A HCO(3)(-)-dependent mechanism involving soluble adenylyl cyclase for the activation of Ca²⁺ currents in locus coeruleus neurons.

Hypercapnic acidosis activates Ca²⁺ channels and increases intracellular Ca²⁺ levels in neurons of the locus coeruleus, a known chemosensitive region involved in respiratory control. We have also shown that large conductance Ca²⁺-activated K⁺ channels, in conjunction with this pathway, limits the hypercapnic-induced increase in firing rate in locus coeruleus neurons. Here, we present evidence that the Ca²⁺ current is activated by a HCO(3)(-)-sensitive pathway. The increase in HCO(3)(-) associated with hypercapnia activates HCO(3)(-)-sensitive adenylyl cyclase (soluble adenylyl cyclase).
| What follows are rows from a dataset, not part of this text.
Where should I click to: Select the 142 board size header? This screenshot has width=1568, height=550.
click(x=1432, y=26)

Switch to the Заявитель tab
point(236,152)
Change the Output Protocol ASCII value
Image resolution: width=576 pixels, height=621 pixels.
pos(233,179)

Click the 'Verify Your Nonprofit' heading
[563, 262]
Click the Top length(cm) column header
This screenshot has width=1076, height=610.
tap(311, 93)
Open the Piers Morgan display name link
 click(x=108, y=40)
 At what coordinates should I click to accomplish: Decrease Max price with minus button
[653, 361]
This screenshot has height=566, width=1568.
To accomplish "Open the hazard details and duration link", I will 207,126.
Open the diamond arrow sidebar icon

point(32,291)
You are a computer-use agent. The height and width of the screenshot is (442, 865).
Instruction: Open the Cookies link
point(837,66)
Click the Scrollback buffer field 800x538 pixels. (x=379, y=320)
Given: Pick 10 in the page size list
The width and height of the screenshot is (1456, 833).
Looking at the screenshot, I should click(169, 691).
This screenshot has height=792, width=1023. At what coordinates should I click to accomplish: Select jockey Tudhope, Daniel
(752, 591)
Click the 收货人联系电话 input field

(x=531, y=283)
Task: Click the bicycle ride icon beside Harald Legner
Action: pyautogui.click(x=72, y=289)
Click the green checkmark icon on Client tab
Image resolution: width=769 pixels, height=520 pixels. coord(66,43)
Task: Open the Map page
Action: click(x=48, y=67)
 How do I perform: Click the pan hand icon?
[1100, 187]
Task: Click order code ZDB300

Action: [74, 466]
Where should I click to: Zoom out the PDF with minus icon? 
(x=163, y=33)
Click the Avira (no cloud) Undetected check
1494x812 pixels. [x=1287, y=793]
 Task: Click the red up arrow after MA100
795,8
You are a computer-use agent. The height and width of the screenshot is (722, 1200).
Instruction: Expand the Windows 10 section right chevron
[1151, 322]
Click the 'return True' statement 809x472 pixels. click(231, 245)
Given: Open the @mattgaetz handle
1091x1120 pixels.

This results in an increase in cyclic adenosine monophosphate levels and activation of Ca²⁺ channels via cyclic adenosine monophosphate-activated protein kinase A. We also show the presence of soluble adenylyl cyclase in the cytoplasm of locus coeruleus neurons, and that the cyclic adenosine monophosphate analogue db-cyclic adenosine monophosphate increases Ca²⁺i. Disrupting this pathway by decreasing HCO(3)(-) levels during acidification or inhibiting either soluble adenylyl cyclase or protein kinase A, but not transmembrane adenylyl cyclase, can increase the magnitude of the firing rate response to hypercapnia in locus coeruleus neurons from older neonates to the same extent as inhibition of K⁺ channels. This article is part of a Special Issue entitled: The role of soluble adenylyl cyclase in health and disease.